- **Work to do**:
1/ From the article on Maryland's highway toll-lane plan, quote word for word the part that opens with the words containing "Last Thursday, Maryland" and closes with "the Baltimore-Washington Parkway.".
2/ Pick up the article on Maryland's highway toll-lane plan where it stops and keep writing.

This, but wider. Jose Luis Magana/AP

Maryland Governor Larry Hogan’s “Traffic Relief” plan would add toll lanes to the state’s busiest thoroughfares. Does the megaproject’s math make sense?

Last Thursday, Maryland Governor Larry Hogan unveiled a $9 billion project to widen three of the state’s most heavily trafficked highways: I-270, I-495—also known as the Capital Beltway—and MD-295, the Baltimore-Washington Parkway.

What the governor’s office dubbed the Traffic Relief Plan involves constructing two express toll lanes each way—or four total toll lanes—to all three highways. Widening the Capital Beltway and the section of I-270 connecting the growing commuter-city of Frederick to Washington, D.C., would cost an estimated $7.6 billion, which the state expects to be financed via public-private partnerships: Private companies would build and maintain the new toll lanes, sending a portion of their revenue to the state every year. Hogan’s office billed that effort as “the largest proposed P3 highway project in North America.”

- **Collected material**:

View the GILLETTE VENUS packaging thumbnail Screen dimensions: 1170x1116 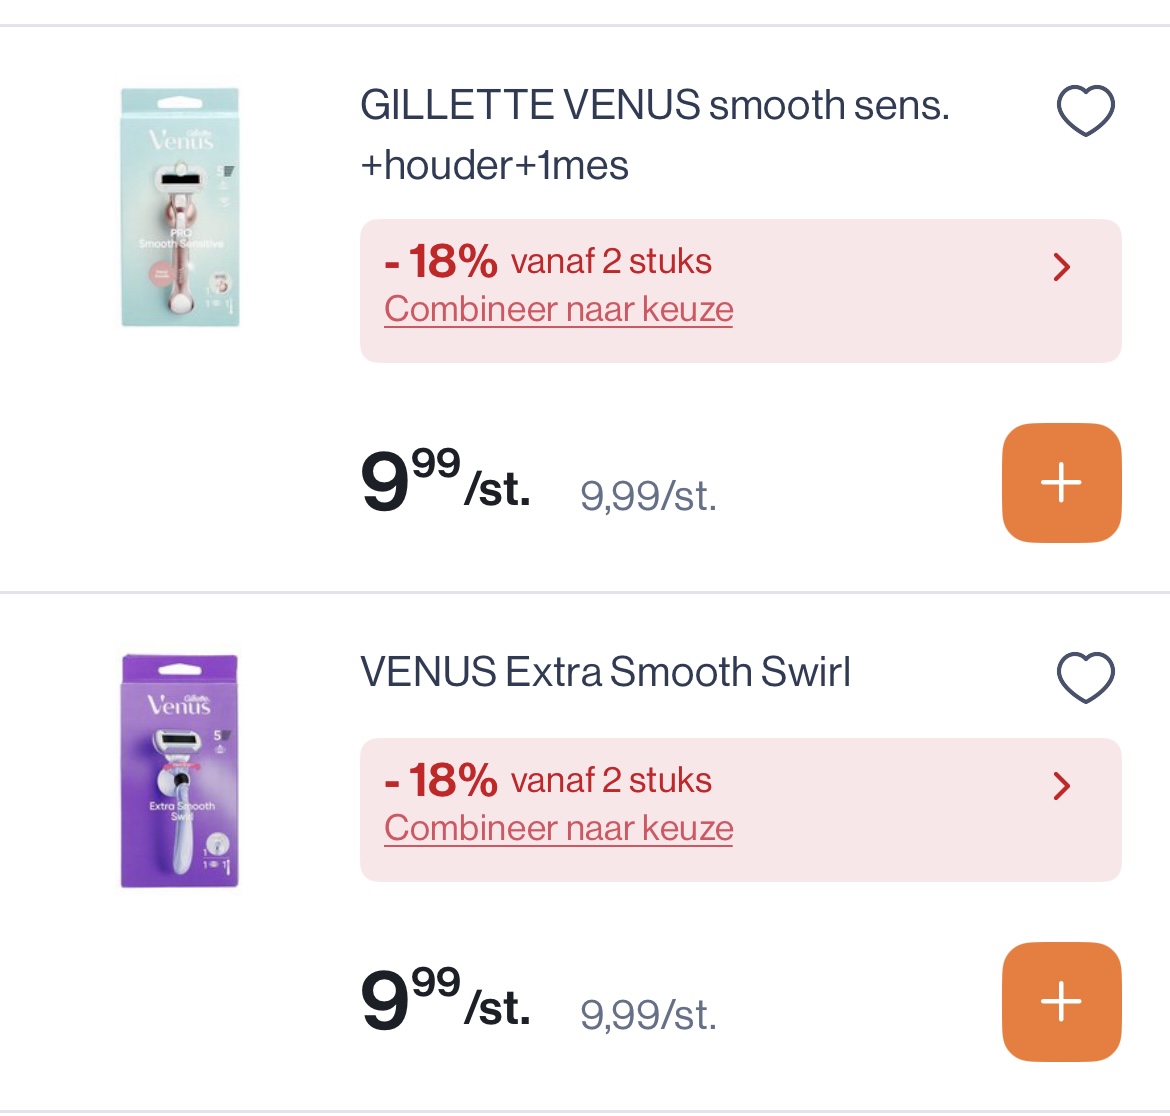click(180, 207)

- **Answers in order**:
1/
Last Thursday, Maryland Governor Larry Hogan unveiled a $9 billion project to widen three of the state’s most heavily trafficked highways: I-270, I-495—also known as the Capital Beltway—and MD-295, the Baltimore-Washington Parkway.

2/
The revenue from those toll lanes would also fund the expansion of the Baltimore-Washington Parkway, a comparatively bucolic 32-mile-long two-lane that largely parallels four-lane-wide Interstate 95. Doubling its capacity to four lanes is expected to cost $1.4 billion and comes with the added hurdle of convincing the National Park Service to hand over the woodsy route to the Maryland Transportation Authority.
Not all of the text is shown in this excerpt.